Remove remarks from your code. Remarks like spaces don't do anything, removing remarks, can save a lot of space.

Variables.

Use variables. Often you will find yourself using the same numeric value again and again. If this value has many digits, such as the value for e (2.718282), then assigning that value at the beginning of the program can start to save space with the third use.

Re-use variables. Every time you assign a new variable a value it takes up eight more bytes (ten for strings) of the available memory. If you have a variable that is only used as a loop counter then try to use it for temporary values or GET values elsewhere in the program.

Constants.

There are two constants defined in EhBASIC, PI and TWOPI. They are the closest floating values to pi and 2*pi and will save memory and improve accuracy (they have 32 bit mantissas) each time you can use them.

Packing them in.

Another way to save space is to place as many commands as possible on each line, this will save you five bytes every time you put another command on an existing line compared to using a new line.

INC and DEC.

INCrement and DECrement also save space. Either will save you three bytes for each variable INCremented or DECremented.

The following functions, while not part of BASIC, can be calculated using the existing BASIC functions.

Secant	SEC(X)=1/COS(X)
Cosecant	CSC(X)=1/SIN(X)

● ● ● ● ● ● ●

> EXERCISE TASK A: Please return everything in the EhBASIC tips from "Re-use variables. Every" down to "INC and DEC.", copied word for word.
> EXERCISE TASK B: In the EhBASIC tips, which two constants are defined in EhBASIC?
> EXERCISE TASK C: Extend the EhBASIC tips from the point where they stop.

> COLLECTED DATA:
● ● ● ● ● ● ●

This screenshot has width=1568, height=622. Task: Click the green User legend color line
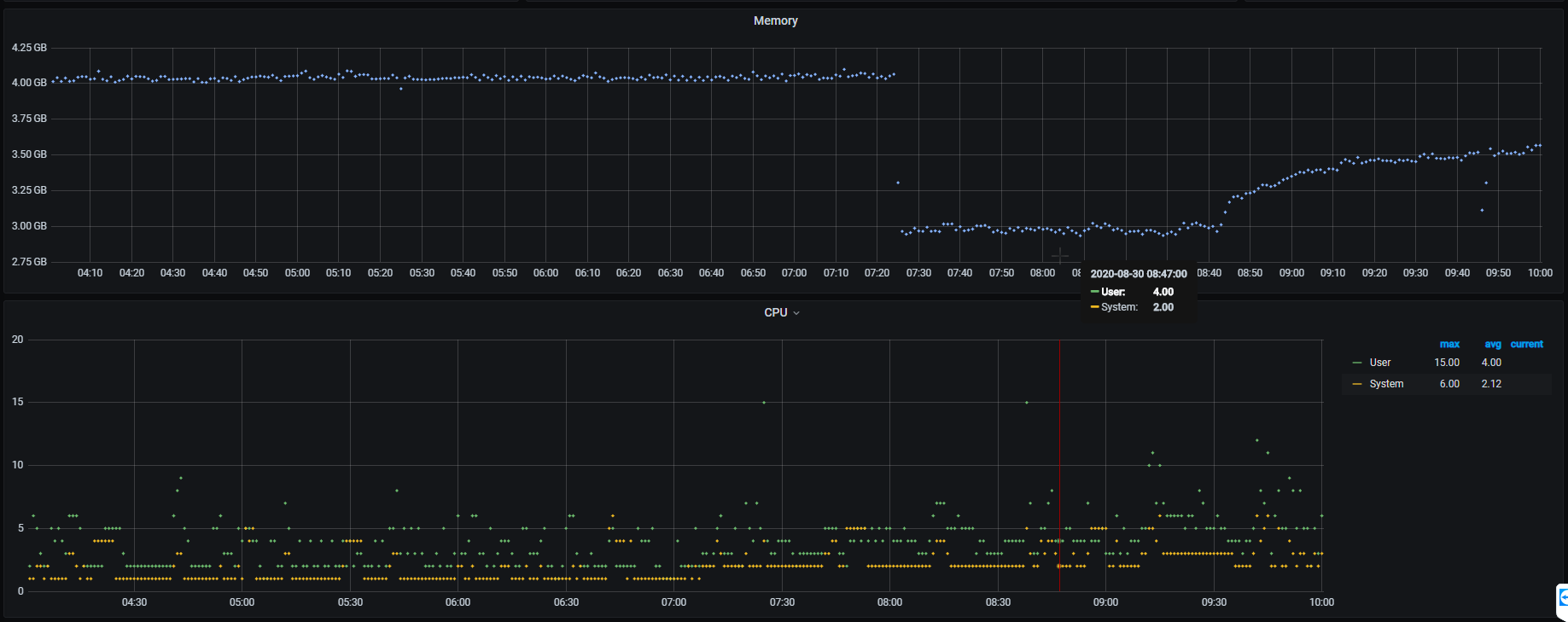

● ● ● ● ● ● ●

> REPLY A:
Re-use variables. Every time you assign a new variable a value it takes up eight more bytes (ten for strings) of the available memory. If you have a variable that is only used as a loop counter then try to use it for temporary values or GET values elsewhere in the program.

Constants.

There are two constants defined in EhBASIC, PI and TWOPI. They are the closest floating values to pi and 2*pi and will save memory and improve accuracy (they have 32 bit mantissas) each time you can use them.

Packing them in.

Another way to save space is to place as many commands as possible on each line, this will save you five bytes every time you put another command on an existing line compared to using a new line.

INC and DEC.

> REPLY B: PI and TWOPI.

> REPLY C:
Cotangent	COT(X)=1/TAN(X)
Inverse sine	ARCSIN(X)=ATN(X/SQR(X*X+1))
Inverse cosine	ARCCOS(X)=-ATN(X/SQR(X*X+1))+PI/2
Inverse secant	ARCSEC(X)=ATN(SQR(X*X-1))+(SGN(X)-1)*PI/2
Inverse cosecant	ARCCSC(X)=ATN(1/SQR(X*X-1))+(SGN(X)-1)*PI/2
Inverse cotangent	ARCCOT(X)=-ATN(X)+PI/2
Hyperbolic sine	SINH(X)=(EXP(X)-EXP(-X))/2
Hyperbolic cosine	COSH(X)=(EXP(X)+EXP(-X))/2
Hyperbolic tangent	TANH(X)=-EXP(-X)/(EXP(X)+EXP(-X))*2+1
Hyperbolic secant	SECH(X)=2/(EXP(X)+EXP(-X))
Hyperbolic cosecant	CSCH(X)=2/(EXP(X)-EXP(-X))
Hyperbolic cotangent	COTH(X)=EXP(-X)/(EXP(X)-EXP(-X))*2+1
Inverse hyperbolic sine	ARGSINH(X)=LOG(X+SQR(X*X+1))
Inverse hyperbolic cosine	ARGCOSH(X)=LOG(X+SQR(X*X-1))
Inverse hyperbolic tangent	ARGTANH(X)=LOG((1+X)/(X))/2
Inverse hyperbolic secant	ARGSECH(X)=LOG((SQR(X*X+1)+1)/X)
Inverse hyperbolic cosecant	ARGCSCH(X)=LOG((SGN(X)*SQR(X*X+1)+1)/X)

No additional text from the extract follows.